The paper describes the deep level transient spectroscopy (DLTS) measurements that were performed in order to investigate defects in p-Si/n-Zn0.9Mg0.1O/n-ZnO heterojunction (HJ). The HJ structure was grown by molecular beam epitaxy (MBE) technique on a p-type Si(111) substrate at 500 °C. The DLTS studies had been preceded by the current-voltage (I-V) and capacitance-voltage (C-V) measurements. The I-V measurements show the rectifying behavior of the HJ and indicate that the low forward bias (less than 0.6 V) mechanism of current transport is dominated by recombination-tunneling whereas at higher voltage space charge limited current (SCLC) governs the current transport. The I-V and C-V measurements yield donor concentration of ND = 5·1015 cm−3 in the Zn0.9Mg0.1O layer.

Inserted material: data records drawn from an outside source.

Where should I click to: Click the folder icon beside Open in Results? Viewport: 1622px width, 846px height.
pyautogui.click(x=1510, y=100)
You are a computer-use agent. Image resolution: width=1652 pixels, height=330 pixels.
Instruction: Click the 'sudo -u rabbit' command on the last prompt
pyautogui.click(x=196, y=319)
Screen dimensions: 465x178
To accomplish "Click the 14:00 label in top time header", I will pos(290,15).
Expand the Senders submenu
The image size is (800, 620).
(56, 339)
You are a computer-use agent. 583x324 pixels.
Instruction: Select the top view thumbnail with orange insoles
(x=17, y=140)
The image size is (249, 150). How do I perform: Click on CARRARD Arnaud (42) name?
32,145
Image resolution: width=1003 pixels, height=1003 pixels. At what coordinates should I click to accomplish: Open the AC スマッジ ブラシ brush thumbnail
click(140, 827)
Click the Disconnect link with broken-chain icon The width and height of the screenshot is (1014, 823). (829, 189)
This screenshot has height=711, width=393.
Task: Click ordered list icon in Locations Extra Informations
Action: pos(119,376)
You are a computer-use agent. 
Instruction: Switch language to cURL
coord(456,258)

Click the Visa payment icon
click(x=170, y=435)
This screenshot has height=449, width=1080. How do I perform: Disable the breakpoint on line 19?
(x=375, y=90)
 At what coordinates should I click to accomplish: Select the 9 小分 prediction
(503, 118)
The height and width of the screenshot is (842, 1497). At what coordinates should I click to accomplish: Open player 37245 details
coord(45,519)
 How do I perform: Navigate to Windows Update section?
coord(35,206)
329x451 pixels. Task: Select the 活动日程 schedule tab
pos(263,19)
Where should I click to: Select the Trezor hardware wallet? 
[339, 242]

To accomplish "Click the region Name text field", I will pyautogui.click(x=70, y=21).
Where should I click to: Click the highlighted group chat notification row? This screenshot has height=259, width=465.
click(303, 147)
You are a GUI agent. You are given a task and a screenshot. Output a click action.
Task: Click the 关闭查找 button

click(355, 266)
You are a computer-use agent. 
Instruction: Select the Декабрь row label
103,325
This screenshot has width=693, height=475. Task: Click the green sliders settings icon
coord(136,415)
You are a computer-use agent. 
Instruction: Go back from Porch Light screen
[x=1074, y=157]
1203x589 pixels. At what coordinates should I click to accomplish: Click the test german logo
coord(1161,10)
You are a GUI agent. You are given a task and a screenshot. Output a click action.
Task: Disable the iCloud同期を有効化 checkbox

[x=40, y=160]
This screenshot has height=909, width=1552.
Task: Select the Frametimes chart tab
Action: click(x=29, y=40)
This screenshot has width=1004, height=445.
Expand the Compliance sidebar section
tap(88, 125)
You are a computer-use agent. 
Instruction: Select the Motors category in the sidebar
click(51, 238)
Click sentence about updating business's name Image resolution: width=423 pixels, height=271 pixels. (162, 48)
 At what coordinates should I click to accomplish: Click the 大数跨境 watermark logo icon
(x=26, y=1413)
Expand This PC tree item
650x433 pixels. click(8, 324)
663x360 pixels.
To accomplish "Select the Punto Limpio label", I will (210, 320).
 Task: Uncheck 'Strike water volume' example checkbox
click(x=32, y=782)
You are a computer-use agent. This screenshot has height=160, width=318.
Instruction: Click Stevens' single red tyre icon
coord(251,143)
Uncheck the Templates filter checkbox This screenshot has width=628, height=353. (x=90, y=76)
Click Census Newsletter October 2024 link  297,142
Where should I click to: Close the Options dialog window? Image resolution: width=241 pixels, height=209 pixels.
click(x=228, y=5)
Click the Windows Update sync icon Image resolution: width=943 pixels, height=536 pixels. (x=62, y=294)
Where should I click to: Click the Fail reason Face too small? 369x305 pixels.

This value is two orders of magnitude less than the acceptor concentration, NA = 2·1017 cm−3 in the Si substrate. Therefore it has been assumed that the depletion region extends mainly on the Zn0.9Mg0.1O side of the HJ and the DLTS signal has its origin in this layer and at the HJ interface. The DLTS measurements performed within the temperature range of 20–400 K revealed the presence of three electron traps, with activation energies of 0.06 eV, 0.38 eV, and 0.39 eV respectively. The latter two are ascribed to the defects in the Zn0.9Mg0.1O layer, while the trap with the activation energy of 0.06 eV is located either in the Zn0.9Mg0.1O layer or at the interface with Si.